India’s note withdrawal to improve liquidity
The Indian central bank's decision to withdraw its highest denomination currency note from circulation is likely to improve banking system liquidity, bringing down recently elevated short-term rates, analysts and bankers said.
The Reserve Bank of India on Friday said that it will start withdrawing 2,000-rupee notes from circulation, although they will remain legal tender. Customers holding these notes can deposit them or exchange them for smaller notes by September30, 2023.
The value of such notes in circulation is 3.6 trillion rupees ($44.02 billion).
Kotak Institutional Equities estimates that liquidity could improve by around 1 trillion rupees, while QuantEco Research pegs the potential liquidity impact at 400 billion rupees to 1.1 trillion rupees.
ICICI Securities Primary Dealership estimates the liquidity surplus could increase to 1.5-2 trillion rupees.
India's banking system liquidity surplus has averaged around 600 billion rupees so far in May.
About 2.5-3 trillion rupees of banking sector liquidity leaks out as currency in circulation each year, said Pranjul Bhandari, chief India economist at HSBC.
"As such, markets may anticipate some comfort on the liquidity front."
Most economists expect the note withdrawal to be less disruptive for the economy than the 2016 demonetisation.
If liquidity surplus improves sharply because of this move, "the weighted average call rate could sustain below the repo rate for the next few weeks," said Raju Sharma, chief investment officer – debt at IDBI Mutual Fund.

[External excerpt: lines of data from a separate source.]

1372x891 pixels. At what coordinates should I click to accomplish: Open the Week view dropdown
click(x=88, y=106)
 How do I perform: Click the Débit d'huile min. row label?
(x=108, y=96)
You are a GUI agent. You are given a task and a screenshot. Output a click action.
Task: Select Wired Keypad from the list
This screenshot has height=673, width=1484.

The overnight inter-bank rate eased below the policy repo rate of 6.5 per cent over the last couple of sessions.
Short-term interest rates for government securities, bank bulk deposits and corporate borrowings will also likely ease.

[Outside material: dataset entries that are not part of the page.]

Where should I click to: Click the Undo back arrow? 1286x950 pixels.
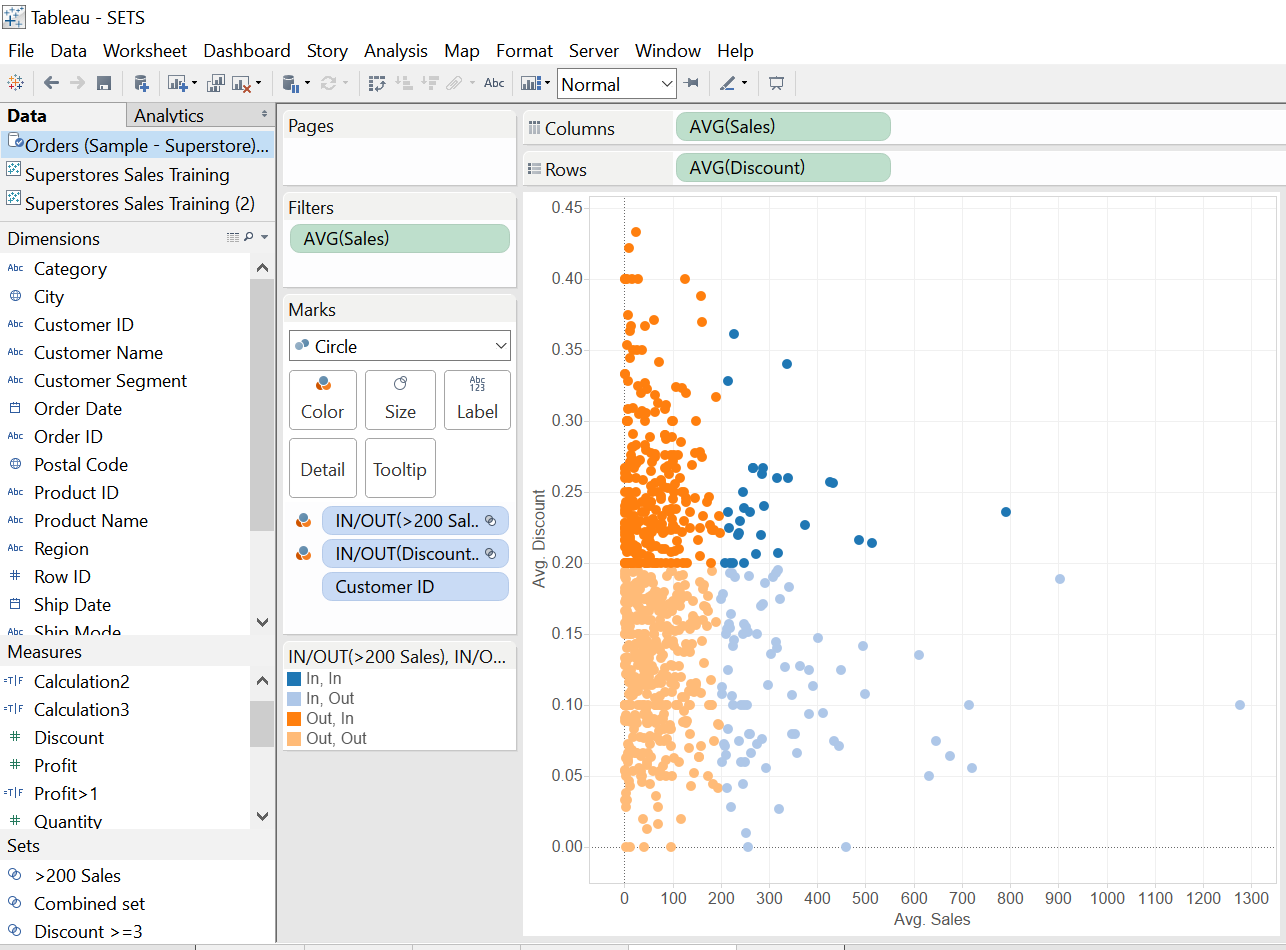coord(51,84)
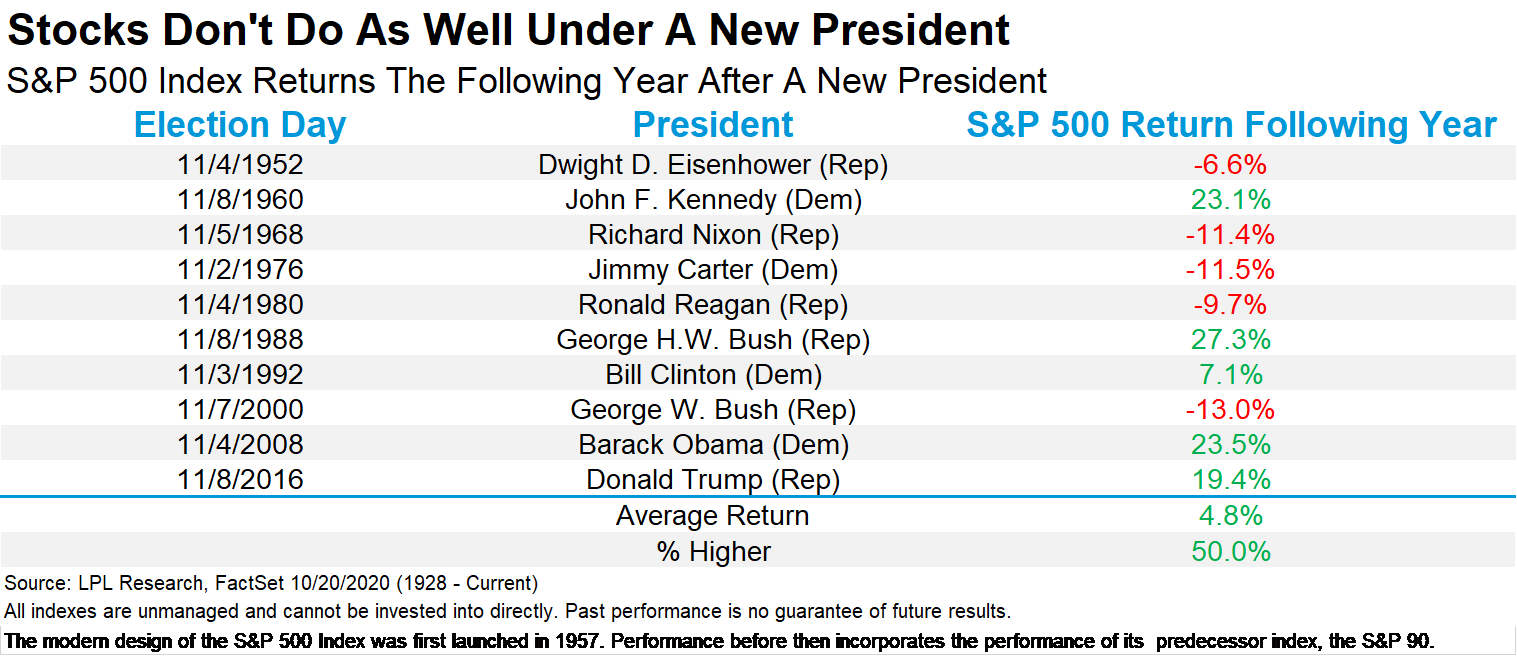Select the 50.0% higher value
1517x656 pixels.
coord(1231,551)
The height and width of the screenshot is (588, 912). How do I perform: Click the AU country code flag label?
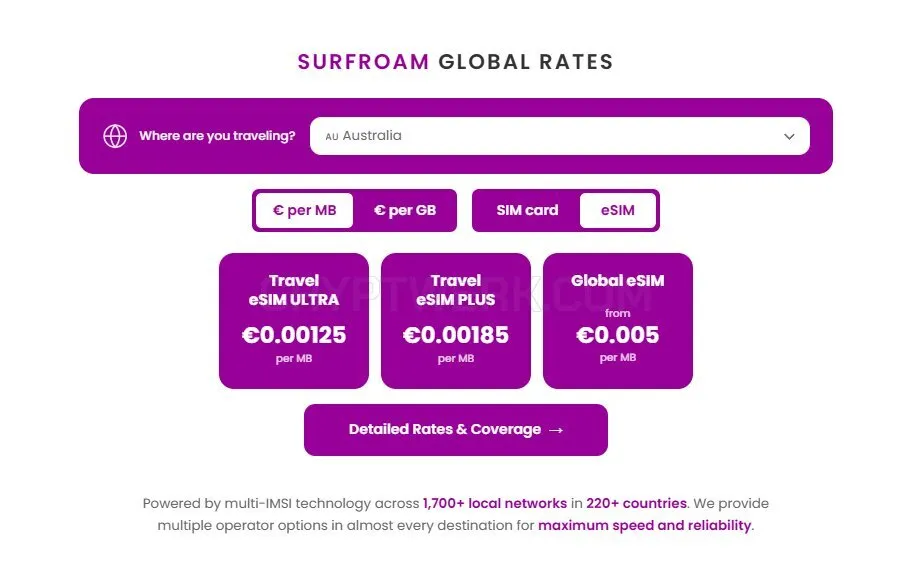(332, 137)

Treasury bill auctions will see good demand in the coming weeks, said Rajeev Pawar, head of treasury at Ujjivan Small Finance Bank.

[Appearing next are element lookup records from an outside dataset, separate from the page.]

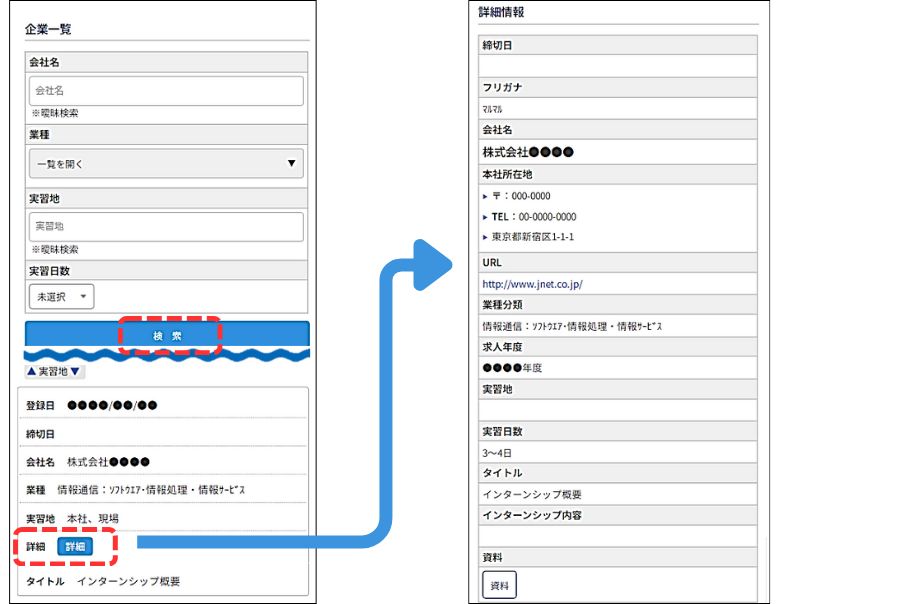Open the http://www.jnet.co.jp/ link
Screen dimensions: 905x604
(532, 284)
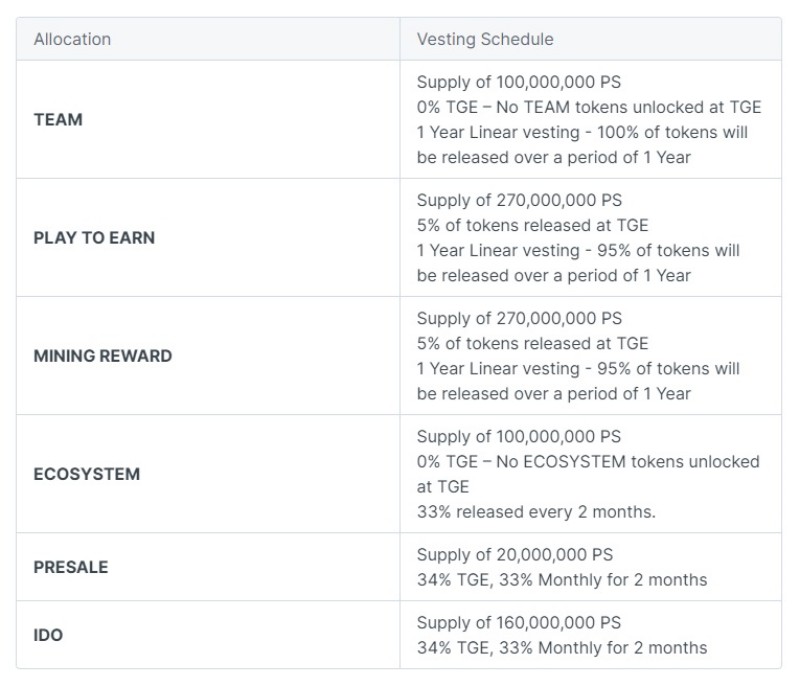Select the TEAM allocation label
This screenshot has width=800, height=687.
pos(58,120)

This would eventually spillover to three-year and five-year bonds, he said. The yield on these notes eased 7-8 basis points (bps) on Monday, while the benchmark 7.26 per cent 2033 bond yield dipped 4 bps.
The shorter-end of the yield curve could see a fall in rates as cash conditions improve, but long-end yields may move higher over the medium term with much-anticipated open market bond purchases as well as domestic policy easing getting delayed, traders said.
The yield curve is, therefore, likely to bull steepen in the coming months, they said.
The demand for short-end bills and bonds to meet banks' statutory liquidity ratio requirements amid increased deposits would be higher as the funds could easily move back into circulation, said Madhavi Arora, lead economist at Emkay Global Financial.
"The longer end will likely rise as markets re-adjust their open market purchase expectations for the second half of fiscal 2024," she added.
As liquidity improves, the monetary policy committee is likely to maintain status quo on rates and stance at least until August, said Siddharth Kothari, an economist at Sunidhi Securities & Finance.